* **Goal 1**:
In the rows below, rewrite the stretch from the line containing "You are a computer-use" through the line containing "tap(373, 74)" as a JSON list of strings, one string per line, skipping blank lines and leaving the pictures out.

* **Provided passage**:
☆ ☆ ☆ ☆ ☆ ☆ ☆

Entrepreneurs Fear More - elamadej
http://blog.elamadej.com/fear-more

======
charleshaanel
Neuro anatomy is responsible for fear. Understanding this has completely
changed my life (not a word of hyperbole here).

...About 2 months ago, I invested about 60-80 tangible labor hours into
understanding this. Why? Because of setting really 'big' goals that I knew
required doing things differently.

I compiled a list of experts in excel, went to youtube for lectures, went to
Amazon for books. I have a list if anyone's interested. A few: Check out these
videos and Audios by Dr. Robert Maurer, Dike Drummond, Dr. Glenn Livingston
and Dr. BJ Fogg and Neuro scientist turned startup founder Ryan Levesque:

[http://www.youtube.com/watch?v=JQurEc7HRt0&list=UUU24alR...](http://www.youtube.com/watch?v=JQurEc7HRt0&list=UUU24alRcPQx8elRKltZWeVg)

<http://www.youtube.com/watch?v=wWUDV6xJRPc>

<http://www.rocketmemory.com/articles/kaizen-mind-trick>

[http://www.payperclicksearchmarketing.com/obliterate-
procras...](http://www.payperclicksearchmarketing.com/obliterate-
procrastination-read-this-later/)

<http://www.tinyhabits.com>

Pass it along! The more fellow entrepreneurs understand that fear is not
weakness but a natural neurological reaction to change, the better off we will
all be.

☆ ☆ ☆ ☆ ☆ ☆ ☆

* **Provided information**:

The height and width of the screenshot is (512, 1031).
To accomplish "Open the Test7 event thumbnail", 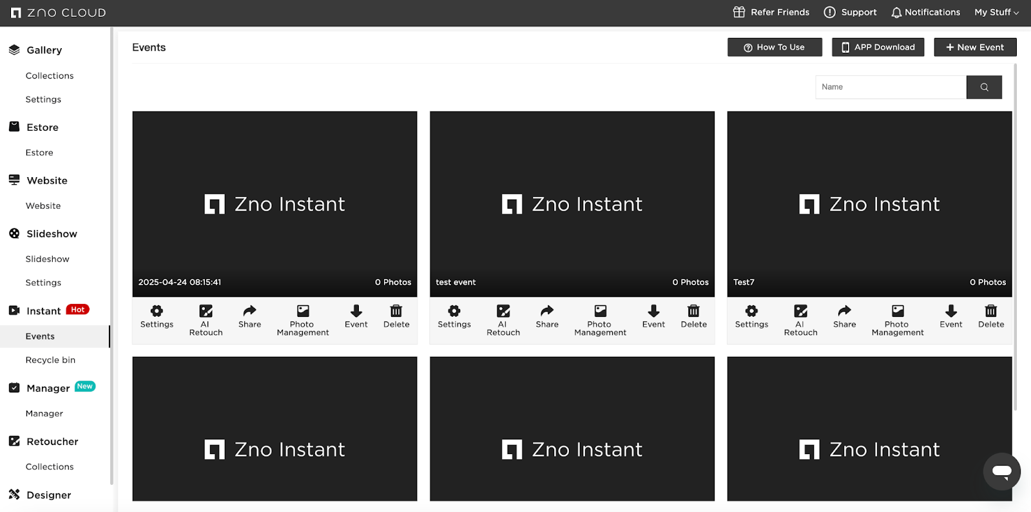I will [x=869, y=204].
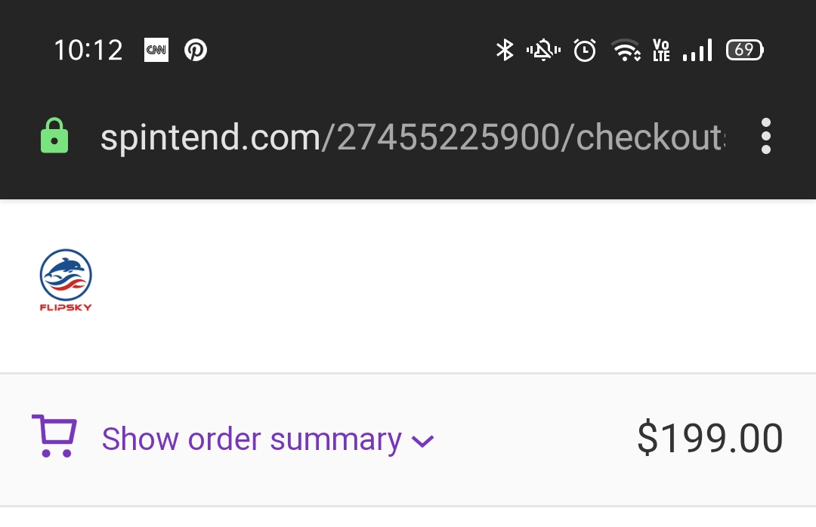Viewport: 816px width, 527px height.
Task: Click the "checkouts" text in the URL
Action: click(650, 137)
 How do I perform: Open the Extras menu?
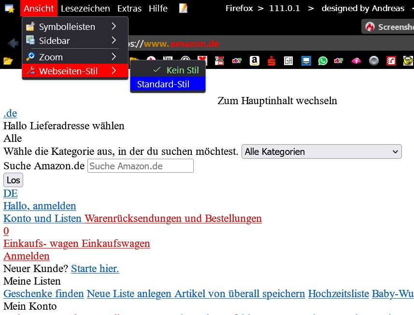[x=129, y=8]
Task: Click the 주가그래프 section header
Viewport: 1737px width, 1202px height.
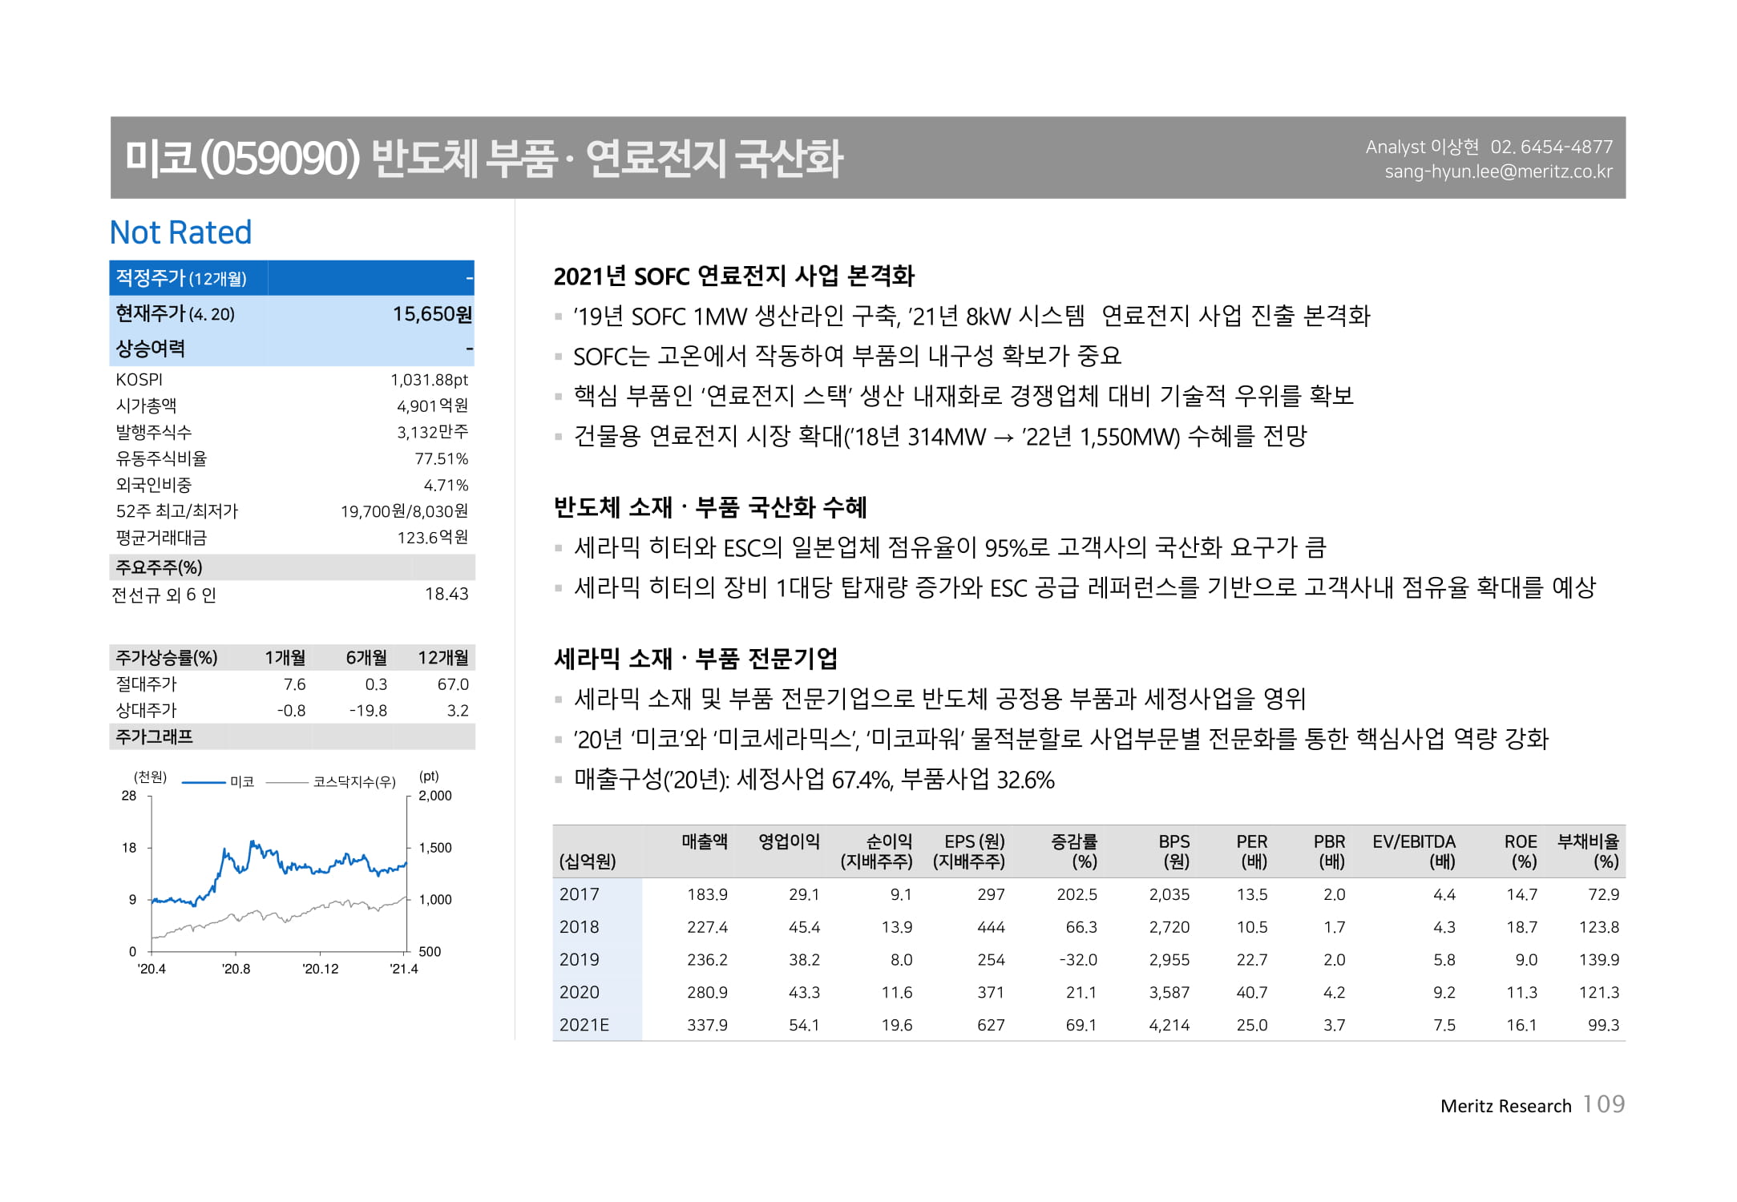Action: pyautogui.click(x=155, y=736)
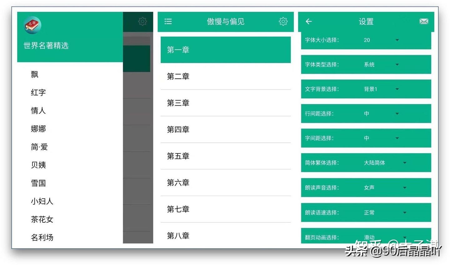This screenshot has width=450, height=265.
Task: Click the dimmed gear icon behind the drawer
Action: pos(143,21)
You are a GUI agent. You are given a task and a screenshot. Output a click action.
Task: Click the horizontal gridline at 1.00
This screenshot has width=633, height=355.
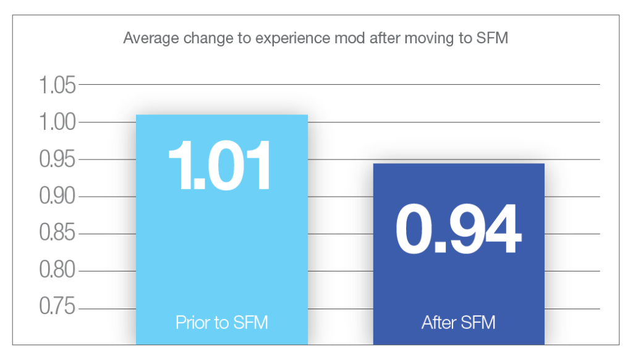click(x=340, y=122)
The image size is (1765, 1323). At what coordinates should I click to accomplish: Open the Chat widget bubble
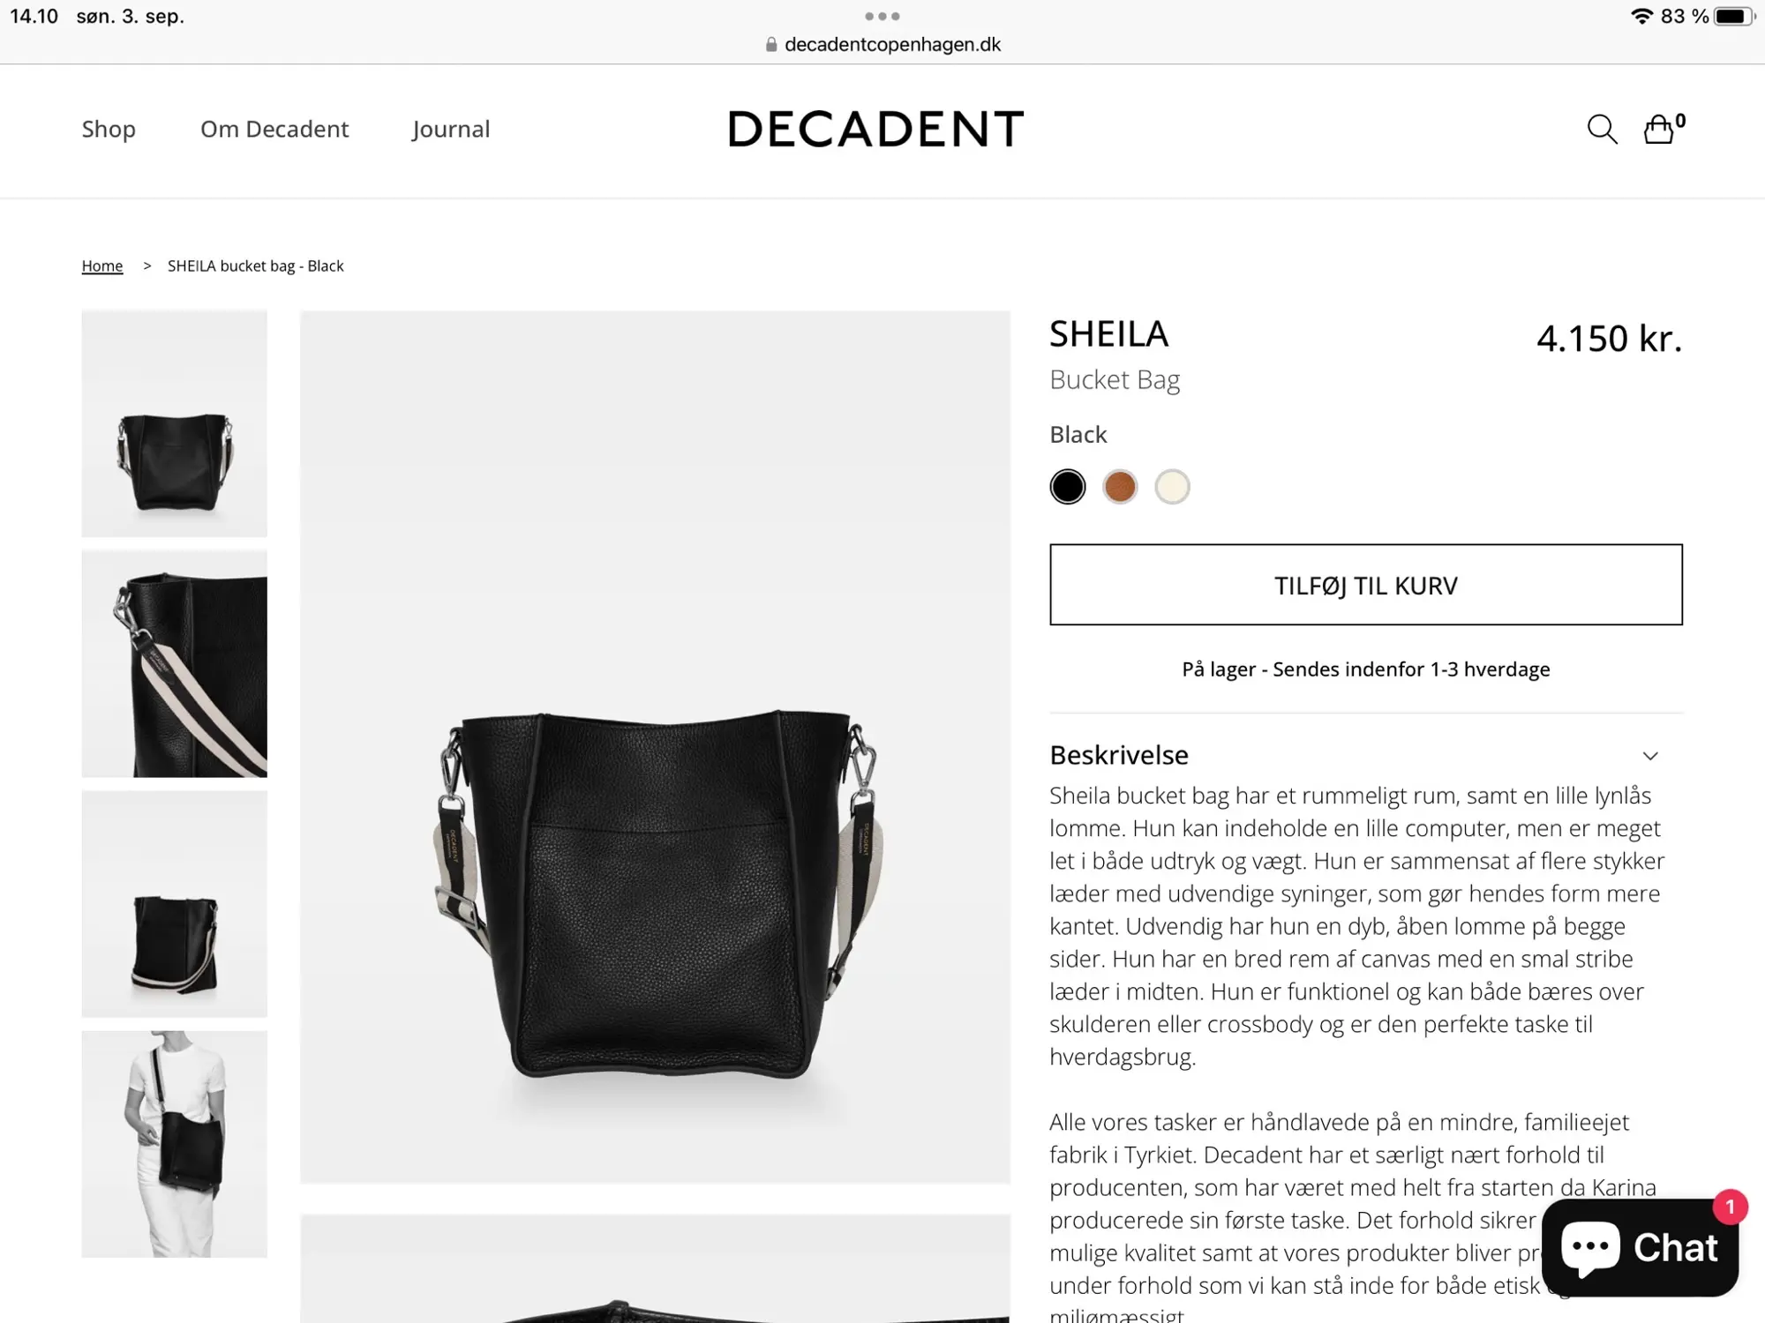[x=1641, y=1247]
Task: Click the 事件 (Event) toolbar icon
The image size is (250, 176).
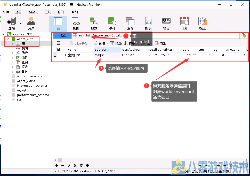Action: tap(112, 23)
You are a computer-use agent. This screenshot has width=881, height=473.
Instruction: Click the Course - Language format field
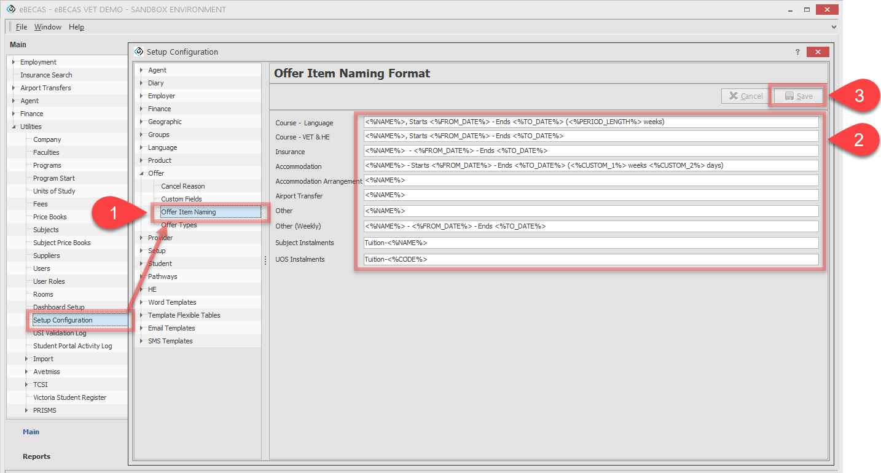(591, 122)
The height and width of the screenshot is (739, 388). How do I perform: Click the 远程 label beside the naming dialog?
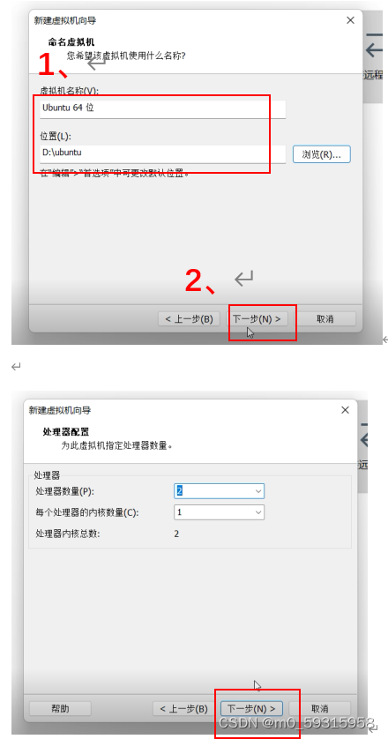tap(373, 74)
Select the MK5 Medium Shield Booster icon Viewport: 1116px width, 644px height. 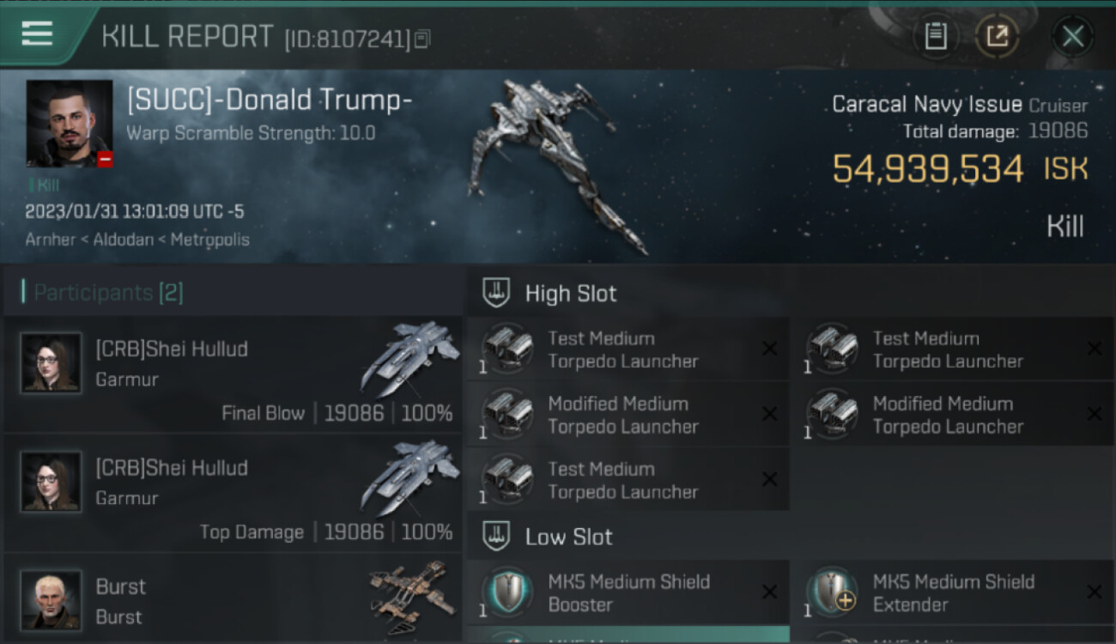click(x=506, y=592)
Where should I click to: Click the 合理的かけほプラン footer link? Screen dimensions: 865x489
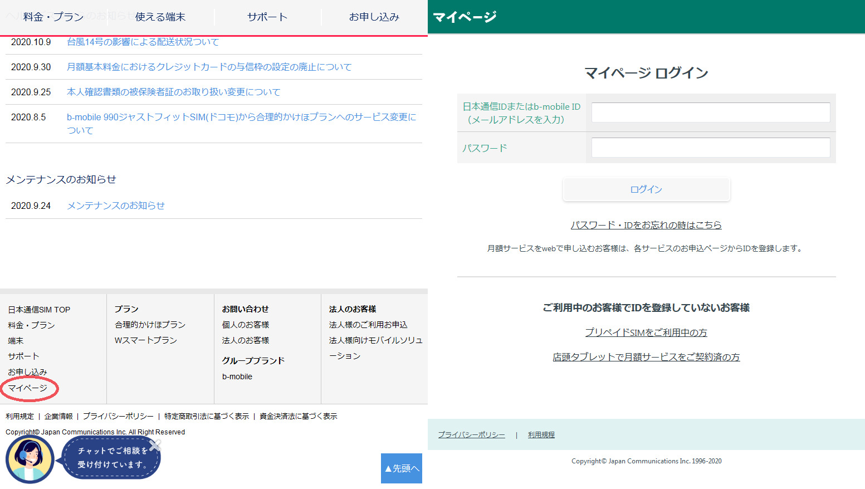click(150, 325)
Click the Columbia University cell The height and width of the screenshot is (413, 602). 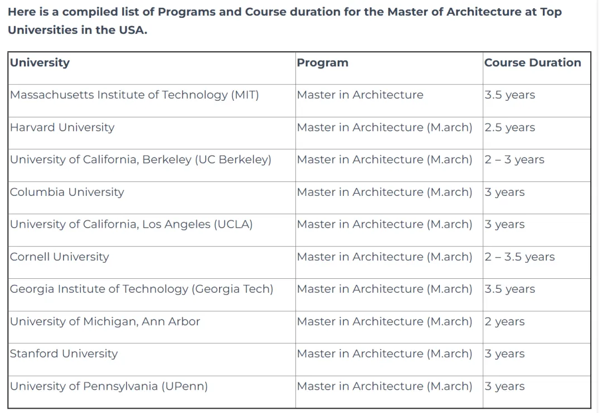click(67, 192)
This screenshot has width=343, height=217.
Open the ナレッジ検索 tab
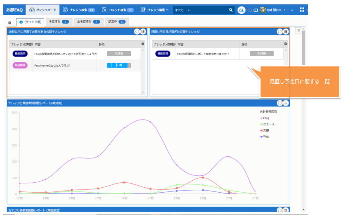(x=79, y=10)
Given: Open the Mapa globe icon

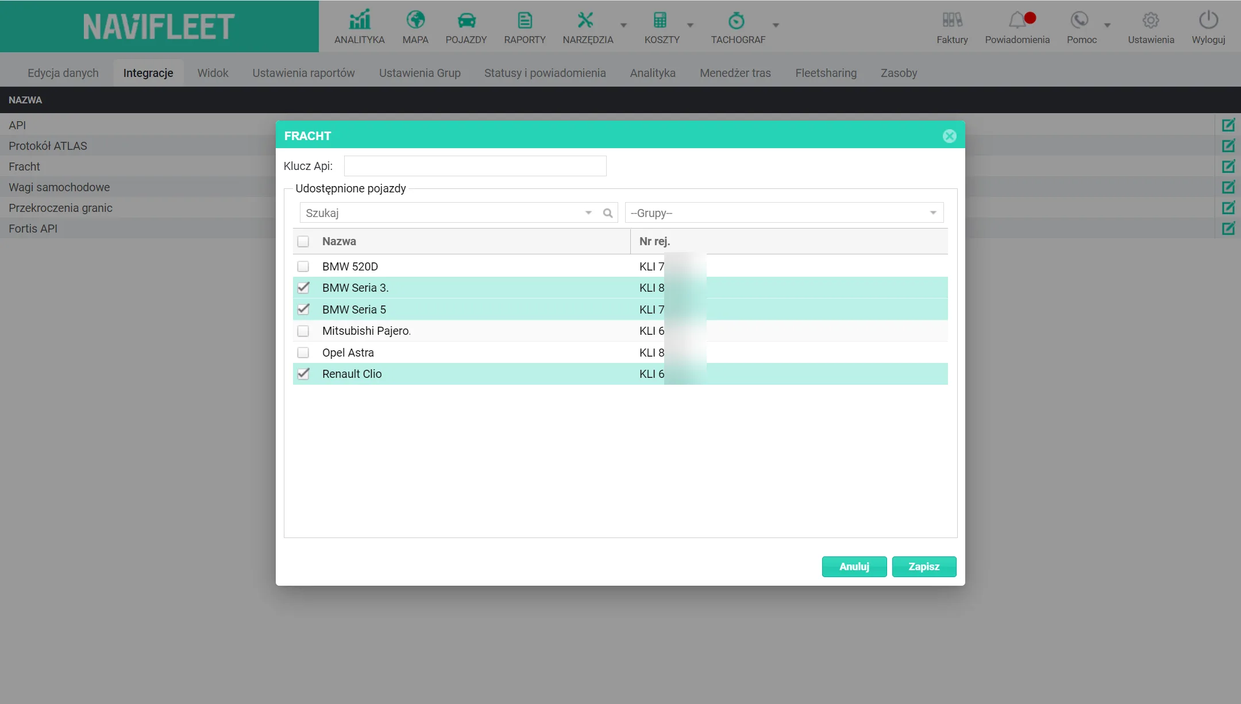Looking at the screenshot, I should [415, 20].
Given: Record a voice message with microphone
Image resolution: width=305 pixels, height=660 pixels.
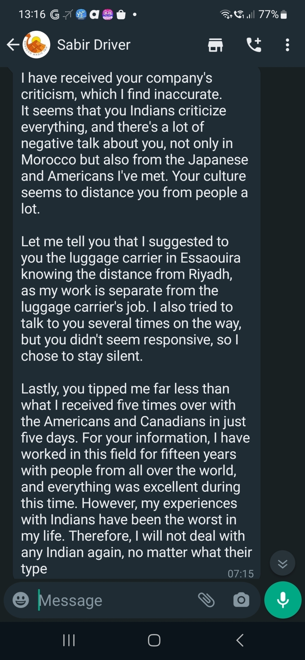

☆ ☆ ☆ ☆ ☆ ☆ ☆

* **Goal 2**:
From the thread on entrepreneurs and fear, translate this sentence into Spanish: "Neuro anatomy is responsible for fear."

* **Complete output 1**:
[
  "You are a computer-use agent. This screenshot has width=881, height=473.",
  "Instruction: Click the Course - Language format field",
  "(591, 122)",
  "The height and width of the screenshot is (739, 388). How do I perform: Click the 远程 label beside the naming dialog?",
  "tap(373, 74)"
]

* **Complete output 2**:
La neuroanatomía es responsable del miedo.